Gabon : l’État sécurise l’accès à la propriété pour ses agents
Libreville, Dimanche 19 Avril 2026 (Infos Gabon) – À Libreville, un accord discret pourrait produire des effets durables. La Direction Générale de la Comptabilité Publique et du Trésor (DGCPT) et l’Agence Nationale de l’Urbanisme, des Travaux Topographiques et du Cadastre (ANUTTC) ont signé un protocole d’accord visant à faciliter l’accès des agents du Trésor public à des terrains sécurisés et à la propriété foncière.
Derrière cette initiative, un enjeu central : transformer l’accès au foncier en levier de stabilité sociale et de construction patrimoniale.
Un accord pour sécuriser le foncier
Le cœur du dispositif repose sur un mécanisme simple mais structurant : garantir la juridicité des parcelles acquises par les agents. Dans un contexte où l’insécurité foncière demeure un frein majeur à l’investissement individuel, cet accord introduit un cadre plus fiable, fondé sur l’expertise technique de l’ANUTTC.
« Les agents du Trésor Public sont au cœur de la gestion financière de notre pays, leur engagement appelle un accompagnement structurant », a souligné Luther Steeven Abouna Yangu, Directeur Général de la DGCPT justifiant une mesure qui vise à renforcer leur sécurité économique et sociale.
Entre équité et projection à long terme
Au-delà de la simple attribution de terrains, l’accord poursuit un double objectif. D’une part, instaurer un accès au foncier plus transparent et équitable, en réduisant les zones d’ombre souvent associées aux transactions immobilières. D’autre part, accompagner les bénéficiaires dans la constitution d’un patrimoine durable, facteur d’ancrage familial et de projection sur le long terme.
Dans un pays où la question foncière reste sensible, cette initiative introduit une approche institutionnelle visant à sécuriser l’investissement des agents publics. Elle répond aussi à une logique plus large : renforcer les conditions de vie d’une catégorie clé de l’administration.
Une réponse à un défi structurel
L’accès au logement et à la propriété constitue l’un des défis majeurs du développement urbain au Gabon. L’absence de titres fonciers sécurisés, les litiges récurrents et la complexité administrative ont longtemps freiné la constitution de patrimoines privés.
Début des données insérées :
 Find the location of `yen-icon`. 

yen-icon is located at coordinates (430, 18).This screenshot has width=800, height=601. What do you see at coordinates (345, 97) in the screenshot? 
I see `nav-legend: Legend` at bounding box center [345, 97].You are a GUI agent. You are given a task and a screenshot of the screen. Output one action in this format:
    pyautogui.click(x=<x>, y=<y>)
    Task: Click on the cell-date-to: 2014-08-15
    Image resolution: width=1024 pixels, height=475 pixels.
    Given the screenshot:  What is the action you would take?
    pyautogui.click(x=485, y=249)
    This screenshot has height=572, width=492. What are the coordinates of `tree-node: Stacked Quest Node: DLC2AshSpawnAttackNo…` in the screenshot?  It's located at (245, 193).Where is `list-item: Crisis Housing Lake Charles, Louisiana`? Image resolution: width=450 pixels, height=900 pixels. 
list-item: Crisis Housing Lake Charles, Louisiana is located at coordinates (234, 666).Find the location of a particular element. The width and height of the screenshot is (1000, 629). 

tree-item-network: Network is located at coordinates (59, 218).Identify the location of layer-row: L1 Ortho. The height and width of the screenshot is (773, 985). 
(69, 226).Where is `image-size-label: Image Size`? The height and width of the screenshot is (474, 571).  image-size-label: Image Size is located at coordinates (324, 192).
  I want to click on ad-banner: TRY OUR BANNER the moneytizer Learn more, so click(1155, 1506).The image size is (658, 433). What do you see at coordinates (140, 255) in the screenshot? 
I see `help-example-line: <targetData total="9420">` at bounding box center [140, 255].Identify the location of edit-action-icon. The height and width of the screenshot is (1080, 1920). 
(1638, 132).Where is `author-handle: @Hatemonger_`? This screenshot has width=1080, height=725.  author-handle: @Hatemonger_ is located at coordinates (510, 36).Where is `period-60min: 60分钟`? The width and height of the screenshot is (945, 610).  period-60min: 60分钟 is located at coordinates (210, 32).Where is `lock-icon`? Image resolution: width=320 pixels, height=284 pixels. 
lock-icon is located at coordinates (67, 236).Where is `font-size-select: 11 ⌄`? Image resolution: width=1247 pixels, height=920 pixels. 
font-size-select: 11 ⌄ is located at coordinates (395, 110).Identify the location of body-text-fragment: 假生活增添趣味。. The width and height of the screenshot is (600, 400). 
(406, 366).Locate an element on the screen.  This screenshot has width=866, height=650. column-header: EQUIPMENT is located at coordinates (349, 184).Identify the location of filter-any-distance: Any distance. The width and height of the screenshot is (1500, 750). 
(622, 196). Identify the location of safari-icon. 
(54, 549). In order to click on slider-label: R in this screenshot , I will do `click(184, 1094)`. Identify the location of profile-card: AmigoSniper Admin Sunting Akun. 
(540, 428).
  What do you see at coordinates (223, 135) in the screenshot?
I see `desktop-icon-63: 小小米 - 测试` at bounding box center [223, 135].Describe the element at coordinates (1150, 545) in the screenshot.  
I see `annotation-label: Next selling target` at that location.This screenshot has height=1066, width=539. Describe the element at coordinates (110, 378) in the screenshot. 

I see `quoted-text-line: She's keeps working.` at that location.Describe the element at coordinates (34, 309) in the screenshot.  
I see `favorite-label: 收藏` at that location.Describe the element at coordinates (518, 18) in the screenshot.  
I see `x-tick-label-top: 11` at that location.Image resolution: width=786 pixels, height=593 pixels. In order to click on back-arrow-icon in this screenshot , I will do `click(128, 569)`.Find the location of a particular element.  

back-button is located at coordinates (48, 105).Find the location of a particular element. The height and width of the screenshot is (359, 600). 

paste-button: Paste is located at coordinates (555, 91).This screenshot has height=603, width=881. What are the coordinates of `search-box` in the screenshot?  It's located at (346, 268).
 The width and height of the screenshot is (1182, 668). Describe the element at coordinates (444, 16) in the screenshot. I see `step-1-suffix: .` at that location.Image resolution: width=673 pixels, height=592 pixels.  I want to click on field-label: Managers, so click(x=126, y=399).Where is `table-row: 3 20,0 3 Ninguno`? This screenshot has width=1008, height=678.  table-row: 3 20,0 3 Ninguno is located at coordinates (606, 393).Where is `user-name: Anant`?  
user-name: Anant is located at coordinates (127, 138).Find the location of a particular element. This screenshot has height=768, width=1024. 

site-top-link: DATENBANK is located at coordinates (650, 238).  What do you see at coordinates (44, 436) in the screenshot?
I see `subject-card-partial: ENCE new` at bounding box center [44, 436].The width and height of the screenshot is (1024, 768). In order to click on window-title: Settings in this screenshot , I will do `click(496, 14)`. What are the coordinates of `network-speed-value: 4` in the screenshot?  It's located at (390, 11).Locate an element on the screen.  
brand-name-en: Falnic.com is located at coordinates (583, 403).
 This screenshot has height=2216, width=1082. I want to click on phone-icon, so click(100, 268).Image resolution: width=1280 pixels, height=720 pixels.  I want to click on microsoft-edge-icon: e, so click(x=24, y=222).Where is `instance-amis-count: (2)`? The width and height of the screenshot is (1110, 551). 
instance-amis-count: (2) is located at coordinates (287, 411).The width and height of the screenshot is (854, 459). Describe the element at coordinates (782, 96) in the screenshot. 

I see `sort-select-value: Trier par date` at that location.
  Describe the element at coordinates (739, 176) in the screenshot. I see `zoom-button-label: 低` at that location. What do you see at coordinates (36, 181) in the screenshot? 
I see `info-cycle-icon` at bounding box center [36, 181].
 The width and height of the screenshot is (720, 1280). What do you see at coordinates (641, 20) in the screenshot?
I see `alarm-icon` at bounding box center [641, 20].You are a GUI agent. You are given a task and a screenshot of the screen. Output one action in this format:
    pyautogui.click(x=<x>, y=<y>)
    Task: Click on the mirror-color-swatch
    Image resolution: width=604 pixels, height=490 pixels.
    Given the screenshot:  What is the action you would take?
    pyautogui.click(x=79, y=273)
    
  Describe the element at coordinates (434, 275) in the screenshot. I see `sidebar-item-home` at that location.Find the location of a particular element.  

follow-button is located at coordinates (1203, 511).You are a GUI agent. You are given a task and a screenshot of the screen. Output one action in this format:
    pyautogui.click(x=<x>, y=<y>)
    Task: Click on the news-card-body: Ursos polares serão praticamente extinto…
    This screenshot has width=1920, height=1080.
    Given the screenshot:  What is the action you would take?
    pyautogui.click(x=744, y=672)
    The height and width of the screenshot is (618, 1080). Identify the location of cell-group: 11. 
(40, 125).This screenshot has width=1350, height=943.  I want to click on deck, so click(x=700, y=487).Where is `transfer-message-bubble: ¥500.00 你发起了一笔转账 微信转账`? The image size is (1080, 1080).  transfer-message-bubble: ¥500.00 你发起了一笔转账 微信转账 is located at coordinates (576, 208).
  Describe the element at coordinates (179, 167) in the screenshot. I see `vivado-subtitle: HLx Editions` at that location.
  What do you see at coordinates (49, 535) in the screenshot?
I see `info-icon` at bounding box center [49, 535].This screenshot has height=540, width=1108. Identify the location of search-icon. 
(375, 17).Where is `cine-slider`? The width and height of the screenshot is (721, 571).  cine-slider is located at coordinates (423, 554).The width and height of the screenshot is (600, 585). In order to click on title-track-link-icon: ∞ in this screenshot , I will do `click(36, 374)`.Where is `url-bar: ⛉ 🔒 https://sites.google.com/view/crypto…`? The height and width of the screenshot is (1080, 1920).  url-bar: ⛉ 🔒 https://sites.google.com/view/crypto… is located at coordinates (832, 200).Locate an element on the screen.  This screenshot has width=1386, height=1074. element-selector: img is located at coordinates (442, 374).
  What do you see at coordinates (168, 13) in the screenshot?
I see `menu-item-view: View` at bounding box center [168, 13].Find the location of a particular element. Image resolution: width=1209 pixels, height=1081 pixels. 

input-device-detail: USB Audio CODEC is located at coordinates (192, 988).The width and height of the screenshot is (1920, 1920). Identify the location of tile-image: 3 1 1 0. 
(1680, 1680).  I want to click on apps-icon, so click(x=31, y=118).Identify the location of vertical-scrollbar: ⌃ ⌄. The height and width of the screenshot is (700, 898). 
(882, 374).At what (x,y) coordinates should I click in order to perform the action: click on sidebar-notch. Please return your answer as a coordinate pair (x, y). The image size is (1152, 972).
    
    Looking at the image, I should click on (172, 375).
En associant la DGCPT et l’ANUTTC, l’État tente ici de structurer une réponse institutionnelle à ce problème. L’accord pourrait ainsi servir de modèle pour d’autres corps de l’administration, voire pour une politique plus large d’accès au foncier.
Un levier de stabilité sociale
Au-delà de l’aspect technique, l’enjeu est politique et social. Permettre à des agents publics de devenir propriétaires, c’est renforcer leur ancrage, leur stabilité et, indirectement, leur engagement au service de l’État.
Cette démarche traduit une évolution : celle d’une administration qui ne se limite plus à gérer, mais cherche aussi à accompagner ses ressources humaines dans la durée.
Une ambition à concrétiser
Reste une question essentielle : celle de la mise en œuvre. Car si l’accord pose les bases d’un cadre sécurisé, son efficacité dépendra de sa capacité à être appliqué de manière transparente et équitable.
À Libreville, ce protocole ouvre une voie. Mais comme souvent en matière foncière, la réussite ne se mesurera pas aux signatures, mais à la réalité des titres délivrés et aux maisons effectivement construites.
Dans un pays où la propriété reste un marqueur de stabilité, cet accord pourrait bien marquer le début d’un changement plus profond. À condition que la promesse institutionnelle devienne une réalité pour les bénéficiaires.